### Objective
Reproduce verbatim the rows starting at the line containing "You are a computer-use agent. Viewport: 836px" and ending at the line containing "click(x=23, y=93)", including both of those lines.

Excerpt from a dataset
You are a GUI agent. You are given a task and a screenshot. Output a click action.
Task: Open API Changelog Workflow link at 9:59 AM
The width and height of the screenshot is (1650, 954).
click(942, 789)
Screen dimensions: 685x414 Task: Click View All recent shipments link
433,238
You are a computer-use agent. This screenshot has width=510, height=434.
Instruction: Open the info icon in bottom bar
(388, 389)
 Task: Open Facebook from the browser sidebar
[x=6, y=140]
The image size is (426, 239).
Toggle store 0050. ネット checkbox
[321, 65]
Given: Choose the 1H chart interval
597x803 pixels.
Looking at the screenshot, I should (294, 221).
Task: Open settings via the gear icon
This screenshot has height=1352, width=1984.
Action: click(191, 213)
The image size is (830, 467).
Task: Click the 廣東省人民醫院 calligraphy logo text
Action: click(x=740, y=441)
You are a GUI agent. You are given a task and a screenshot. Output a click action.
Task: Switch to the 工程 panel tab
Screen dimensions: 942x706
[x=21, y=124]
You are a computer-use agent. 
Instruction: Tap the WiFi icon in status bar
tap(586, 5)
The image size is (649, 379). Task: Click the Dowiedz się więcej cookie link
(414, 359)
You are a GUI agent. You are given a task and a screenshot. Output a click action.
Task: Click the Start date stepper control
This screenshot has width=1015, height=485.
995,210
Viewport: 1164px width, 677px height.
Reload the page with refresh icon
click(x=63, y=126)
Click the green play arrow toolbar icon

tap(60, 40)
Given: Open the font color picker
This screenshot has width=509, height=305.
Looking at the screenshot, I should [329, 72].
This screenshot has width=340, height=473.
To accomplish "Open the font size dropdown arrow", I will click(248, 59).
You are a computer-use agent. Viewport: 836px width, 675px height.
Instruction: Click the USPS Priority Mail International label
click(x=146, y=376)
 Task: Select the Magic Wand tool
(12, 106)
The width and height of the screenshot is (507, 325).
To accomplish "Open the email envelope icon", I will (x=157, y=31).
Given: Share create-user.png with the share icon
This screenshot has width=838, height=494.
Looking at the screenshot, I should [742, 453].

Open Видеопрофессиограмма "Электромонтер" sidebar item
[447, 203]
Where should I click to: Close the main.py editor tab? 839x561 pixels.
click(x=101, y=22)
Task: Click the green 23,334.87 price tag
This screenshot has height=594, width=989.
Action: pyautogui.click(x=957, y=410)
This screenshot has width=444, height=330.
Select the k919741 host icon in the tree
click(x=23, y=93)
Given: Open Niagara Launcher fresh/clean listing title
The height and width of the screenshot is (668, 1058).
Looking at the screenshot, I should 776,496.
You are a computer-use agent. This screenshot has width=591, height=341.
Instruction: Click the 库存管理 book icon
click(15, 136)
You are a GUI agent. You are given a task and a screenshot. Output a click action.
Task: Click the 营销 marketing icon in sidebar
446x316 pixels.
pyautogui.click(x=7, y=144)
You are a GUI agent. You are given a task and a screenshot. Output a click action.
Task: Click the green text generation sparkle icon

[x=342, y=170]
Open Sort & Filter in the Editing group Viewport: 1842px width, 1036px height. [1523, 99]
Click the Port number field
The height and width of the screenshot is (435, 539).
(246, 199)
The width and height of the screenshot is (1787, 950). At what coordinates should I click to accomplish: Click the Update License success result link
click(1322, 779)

### Output below
You are a computer-use agent. Viewport: 836px width, 675px height.
Instruction: Click the USPS Priority Mail International label
click(x=146, y=376)
 Task: Select the Magic Wand tool
(12, 106)
The width and height of the screenshot is (507, 325).
To accomplish "Open the email envelope icon", I will (x=157, y=31).
Given: Share create-user.png with the share icon
This screenshot has width=838, height=494.
Looking at the screenshot, I should [742, 453].

Open Видеопрофессиограмма "Электромонтер" sidebar item
[447, 203]
Where should I click to: Close the main.py editor tab? 839x561 pixels.
click(x=101, y=22)
Task: Click the green 23,334.87 price tag
This screenshot has height=594, width=989.
Action: pyautogui.click(x=957, y=410)
This screenshot has width=444, height=330.
Select the k919741 host icon in the tree
click(x=23, y=93)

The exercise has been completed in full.